▶ **What needs to be done**:
Set down, character for character, everything in the records below from the line holding "The image size is (286, 339)." down to the line holding "Click the lightning", and no other line.

▶ **Information given**:
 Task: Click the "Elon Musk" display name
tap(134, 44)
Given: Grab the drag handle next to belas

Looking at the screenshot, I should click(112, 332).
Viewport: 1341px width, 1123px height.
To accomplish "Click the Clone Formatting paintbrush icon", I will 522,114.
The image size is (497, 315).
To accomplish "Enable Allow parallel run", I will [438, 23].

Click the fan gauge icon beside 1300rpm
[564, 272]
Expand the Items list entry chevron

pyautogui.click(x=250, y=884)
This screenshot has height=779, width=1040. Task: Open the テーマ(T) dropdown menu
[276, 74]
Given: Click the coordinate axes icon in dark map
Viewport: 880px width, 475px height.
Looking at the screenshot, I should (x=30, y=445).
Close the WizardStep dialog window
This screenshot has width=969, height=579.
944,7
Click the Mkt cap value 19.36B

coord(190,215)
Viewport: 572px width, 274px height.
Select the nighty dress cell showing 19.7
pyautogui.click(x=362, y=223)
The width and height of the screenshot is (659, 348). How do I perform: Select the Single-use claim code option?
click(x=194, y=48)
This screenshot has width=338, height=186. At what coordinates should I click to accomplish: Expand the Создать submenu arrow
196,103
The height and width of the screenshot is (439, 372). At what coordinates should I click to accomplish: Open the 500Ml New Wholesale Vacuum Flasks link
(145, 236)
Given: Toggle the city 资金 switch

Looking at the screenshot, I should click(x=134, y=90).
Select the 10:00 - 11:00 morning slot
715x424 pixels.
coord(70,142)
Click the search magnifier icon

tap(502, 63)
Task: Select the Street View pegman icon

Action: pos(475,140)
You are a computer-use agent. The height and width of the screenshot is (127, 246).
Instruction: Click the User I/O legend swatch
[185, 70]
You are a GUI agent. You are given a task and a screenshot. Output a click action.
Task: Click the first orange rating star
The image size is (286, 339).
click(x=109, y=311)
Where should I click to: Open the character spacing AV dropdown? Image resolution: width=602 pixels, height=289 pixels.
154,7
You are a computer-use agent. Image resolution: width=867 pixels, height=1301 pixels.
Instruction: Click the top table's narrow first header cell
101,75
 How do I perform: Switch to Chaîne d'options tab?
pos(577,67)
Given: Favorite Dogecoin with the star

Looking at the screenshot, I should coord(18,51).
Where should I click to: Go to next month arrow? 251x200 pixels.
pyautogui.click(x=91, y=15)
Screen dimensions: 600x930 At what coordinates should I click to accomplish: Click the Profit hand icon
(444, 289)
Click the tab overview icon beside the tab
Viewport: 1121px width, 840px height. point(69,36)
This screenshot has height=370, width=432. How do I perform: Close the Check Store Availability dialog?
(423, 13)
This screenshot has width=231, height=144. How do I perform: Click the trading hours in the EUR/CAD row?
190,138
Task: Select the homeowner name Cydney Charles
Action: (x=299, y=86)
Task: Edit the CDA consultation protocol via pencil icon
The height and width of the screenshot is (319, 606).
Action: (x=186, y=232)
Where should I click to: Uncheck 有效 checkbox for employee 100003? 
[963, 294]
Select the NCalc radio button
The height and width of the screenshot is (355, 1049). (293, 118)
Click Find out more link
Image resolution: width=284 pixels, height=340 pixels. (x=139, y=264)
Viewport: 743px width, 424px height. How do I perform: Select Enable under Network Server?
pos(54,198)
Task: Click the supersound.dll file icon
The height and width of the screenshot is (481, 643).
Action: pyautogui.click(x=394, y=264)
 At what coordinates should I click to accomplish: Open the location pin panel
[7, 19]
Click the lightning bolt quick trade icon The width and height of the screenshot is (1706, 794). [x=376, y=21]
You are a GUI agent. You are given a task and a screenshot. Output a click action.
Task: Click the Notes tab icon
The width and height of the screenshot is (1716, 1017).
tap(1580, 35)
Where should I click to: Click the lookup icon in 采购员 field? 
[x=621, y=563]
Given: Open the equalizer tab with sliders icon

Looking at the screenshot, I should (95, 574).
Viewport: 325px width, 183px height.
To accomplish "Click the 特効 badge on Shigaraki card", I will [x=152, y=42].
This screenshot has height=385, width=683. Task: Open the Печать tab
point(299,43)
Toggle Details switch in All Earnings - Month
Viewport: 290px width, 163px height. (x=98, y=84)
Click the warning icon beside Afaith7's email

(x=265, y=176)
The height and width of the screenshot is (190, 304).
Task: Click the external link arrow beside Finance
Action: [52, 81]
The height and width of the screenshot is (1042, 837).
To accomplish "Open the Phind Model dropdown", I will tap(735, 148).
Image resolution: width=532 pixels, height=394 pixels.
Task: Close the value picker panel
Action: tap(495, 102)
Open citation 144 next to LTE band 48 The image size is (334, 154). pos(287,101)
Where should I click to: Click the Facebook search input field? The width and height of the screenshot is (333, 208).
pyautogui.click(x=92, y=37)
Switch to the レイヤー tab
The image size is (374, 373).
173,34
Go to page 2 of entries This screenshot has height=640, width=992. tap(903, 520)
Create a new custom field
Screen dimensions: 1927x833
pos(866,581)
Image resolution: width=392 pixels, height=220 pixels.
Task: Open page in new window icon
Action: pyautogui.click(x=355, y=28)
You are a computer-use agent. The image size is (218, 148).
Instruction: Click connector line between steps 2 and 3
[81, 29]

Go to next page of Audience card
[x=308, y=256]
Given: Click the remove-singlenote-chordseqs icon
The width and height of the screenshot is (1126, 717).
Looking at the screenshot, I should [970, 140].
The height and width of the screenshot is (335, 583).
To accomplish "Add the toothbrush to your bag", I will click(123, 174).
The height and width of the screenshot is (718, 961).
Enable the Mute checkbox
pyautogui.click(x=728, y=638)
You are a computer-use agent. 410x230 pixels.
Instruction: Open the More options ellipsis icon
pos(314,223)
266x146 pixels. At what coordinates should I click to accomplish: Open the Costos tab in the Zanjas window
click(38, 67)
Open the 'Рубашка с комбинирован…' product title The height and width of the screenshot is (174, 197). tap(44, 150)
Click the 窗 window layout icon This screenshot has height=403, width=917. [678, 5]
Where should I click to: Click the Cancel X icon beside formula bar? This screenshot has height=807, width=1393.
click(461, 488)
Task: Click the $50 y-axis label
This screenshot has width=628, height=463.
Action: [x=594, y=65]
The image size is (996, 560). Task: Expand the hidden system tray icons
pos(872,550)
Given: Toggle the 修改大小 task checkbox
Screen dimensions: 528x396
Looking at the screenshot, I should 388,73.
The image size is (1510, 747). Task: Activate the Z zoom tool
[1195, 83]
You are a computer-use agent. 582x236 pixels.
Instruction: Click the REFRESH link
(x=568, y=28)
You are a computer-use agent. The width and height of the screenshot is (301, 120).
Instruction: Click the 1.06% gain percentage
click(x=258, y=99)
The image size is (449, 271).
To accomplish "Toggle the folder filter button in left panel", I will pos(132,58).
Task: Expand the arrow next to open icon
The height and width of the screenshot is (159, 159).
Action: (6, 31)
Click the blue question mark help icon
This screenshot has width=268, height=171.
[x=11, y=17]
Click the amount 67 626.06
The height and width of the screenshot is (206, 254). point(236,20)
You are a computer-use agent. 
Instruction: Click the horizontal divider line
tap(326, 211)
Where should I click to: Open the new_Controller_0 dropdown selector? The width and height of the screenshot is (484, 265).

▶ **Worked solution**:
The image size is (286, 339).
click(x=109, y=311)
Where should I click to: Open the character spacing AV dropdown? Image resolution: width=602 pixels, height=289 pixels.
154,7
You are a computer-use agent. Image resolution: width=867 pixels, height=1301 pixels.
Instruction: Click the top table's narrow first header cell
101,75
 How do I perform: Switch to Chaîne d'options tab?
pos(577,67)
Given: Favorite Dogecoin with the star

Looking at the screenshot, I should coord(18,51).
Where should I click to: Go to next month arrow? 251x200 pixels.
pyautogui.click(x=91, y=15)
Screen dimensions: 600x930 At what coordinates should I click to accomplish: Click the Profit hand icon
(444, 289)
Click the tab overview icon beside the tab
Viewport: 1121px width, 840px height. point(69,36)
This screenshot has height=370, width=432. How do I perform: Close the Check Store Availability dialog?
(423, 13)
This screenshot has width=231, height=144. How do I perform: Click the trading hours in the EUR/CAD row?
190,138
Task: Select the homeowner name Cydney Charles
Action: (x=299, y=86)
Task: Edit the CDA consultation protocol via pencil icon
The height and width of the screenshot is (319, 606).
Action: (x=186, y=232)
Where should I click to: Uncheck 有效 checkbox for employee 100003? 
[963, 294]
Select the NCalc radio button
The height and width of the screenshot is (355, 1049). (293, 118)
Click Find out more link
Image resolution: width=284 pixels, height=340 pixels. (x=139, y=264)
Viewport: 743px width, 424px height. How do I perform: Select Enable under Network Server?
pos(54,198)
Task: Click the supersound.dll file icon
The height and width of the screenshot is (481, 643).
Action: pyautogui.click(x=394, y=264)
 At what coordinates should I click to accomplish: Open the location pin panel
[7, 19]
Click the lightning bolt quick trade icon The width and height of the screenshot is (1706, 794). [x=376, y=21]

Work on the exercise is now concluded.